Sacha Fashion Couture en librairie !

Comme j'étais en Sardaigne, j'ai raté sa sortie, mais la collection Strawberry compte un dernier venu dans sa collection : il s'agit de Sacha Fashion Couture, avec Licinia Tozzi au dessin, Flo Valin au scénario, et Bruce Millet et Francesca Pesci à la couleur.
Une nouvelle BD avec 48 pages pas vraiment sérieuses sur le monde de la mode. Si vous avez aimé Ugly Betty, on est dans le même trip !
Et l'histoire ? ça raconte quoi ? Eh bien, ceci :

Sacha est un peu paumée et pas franchement tendance. Elle travaille pour le grand magazine de mode Miss Fashion au milieu des pimbêches et ne brille malheureusement pas par ses talents d'écriture. La terrible rédac'chef menace de la licencier si Sacha ne livre pas un article vraiment original. Panique à bord !
Fichue pour fichue, Sacha décide de monter un énorme canular...

Un album po et fun. Attention, hermétiques au second degré, s'abstenir !

Je reviens très bientôt pour vous montrer les photos du plus joli cimetière du monde que j'ai visité à Cagliari ! En attendant, bon courage pour ce rude mois de septembre qui est un moment de rentrée toujours difficile pour tout le monde. Le temps est venu d'accélérer le rythme ! Courage !

19 sept. 2011

Au revoir France, bonjour Sardaigne !

Demain, je quitte la France et me rends en Sardaigne pour rendre visite à Beatrice Penco Sechi, la fabuleuse dessinatrice de Lady Doll, cette BD que vous avez tant aimée !
J'en profiterai pour voir ses dernières planches, car le tome 2 avance consciencieusement, et peut-être même les prendrai-je en photo, si Bea me laisse faire.
En attendant, quelques news autour de la collection... Nora n'est plus qu'à deux pages de la fin du tome 4 de Princesse Sara et Claudia la talonne de très près pour les couleurs. On est donc parfaitement dans les temps pour sortir en novembre prochain comme convenu.
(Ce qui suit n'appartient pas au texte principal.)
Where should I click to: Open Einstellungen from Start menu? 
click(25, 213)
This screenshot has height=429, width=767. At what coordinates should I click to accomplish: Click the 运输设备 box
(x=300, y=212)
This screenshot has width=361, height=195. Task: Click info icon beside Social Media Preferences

Mais ce post est surtout consacré à une grande nouvelle pour les amateurs de Geek&Girly ! Comme vous le savez, cette série de la collection Strawberry avait dû s'arrêter, au grand désespoir des fans assidus !
Eh bien les auteurs qui sont de vraies warriors n'ont pas voulu abandonner leurs lecteurs et ont créé un site où le 24 septembre prochain (soit samedi) vous pourrez lire le prochain épisode des aventures de Mathilde et Quentin !
Pour en savoir plus, clic-clic, on se rend sur le blog de Nephyla (la dessinatrice) ou de Rutile (la scénariste - aussi auteur du fabuleux Rhapsody, à venir en avril prochain dans la collection Blackberry). Vous allez voir, il est aussi question d'un atelier SFR et tout...
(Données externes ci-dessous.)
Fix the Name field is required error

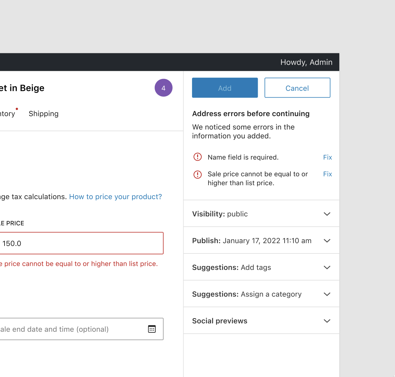pyautogui.click(x=327, y=157)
Bonne lecture, et à bientôt !

7 sept. 2011

Lumière sur les Vampires !

Vous voulez en savoir plus sur les vampires ? Alors hop ! Le petit dossier historique du site Soleil.
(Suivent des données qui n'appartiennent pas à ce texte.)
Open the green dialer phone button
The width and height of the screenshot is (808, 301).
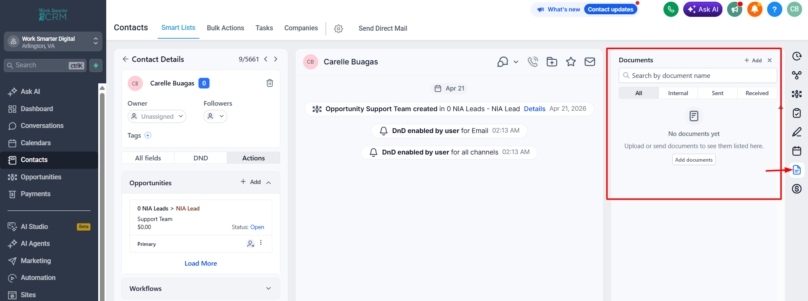tap(671, 9)
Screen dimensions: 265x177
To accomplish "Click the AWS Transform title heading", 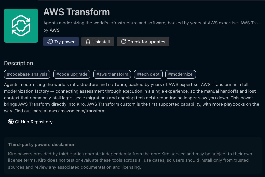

Depuis le 24 août, les éditions Soleil vous proposent de plonger à "sang pour sang" au cœur du mythe avec DRACULA de Corbeyran & Fino et MY LADY VAMPIRE de Alwett & Nicolaci.

Folklores et origines

On en revient toujours au sang. Le mythe du vampire remonte aux premiers sacrifices, quand l’homme se persuadait que les esprits réclamaient leur part de vie. Pour les alimenter, on tranchait les gorges qu’elles soient humaines ou pas, des Aztèques aux Grecs, c’est un fait présent dans la plupart des civilisations.
Durant l’Antiquité, le vampire n’est qu’âme maléfique, fantôme malfaisant peu tangible, mais les siècles passants lui feront cadeau d’un corps. Le démon est alors incarné et doit se nourrir de sang pour alimenter son enveloppe d’une vie maudite et pervertie…
C'est dans le folklore slave que se précise le mythe du vampire classique, dont le plus célèbre représentant est bien sûr Vlad Tepès (Vlad l'empaleur en roumain) prince valaque du XVème siècle, aussi appelé Dracula. Le mot même de Vampire apparaît pour la première fois dans un ouvrage anglais du XVIIIe siècle et dérive de la forme Serbo-croate « vāmpῑr », qui désigne un revenant maléfique.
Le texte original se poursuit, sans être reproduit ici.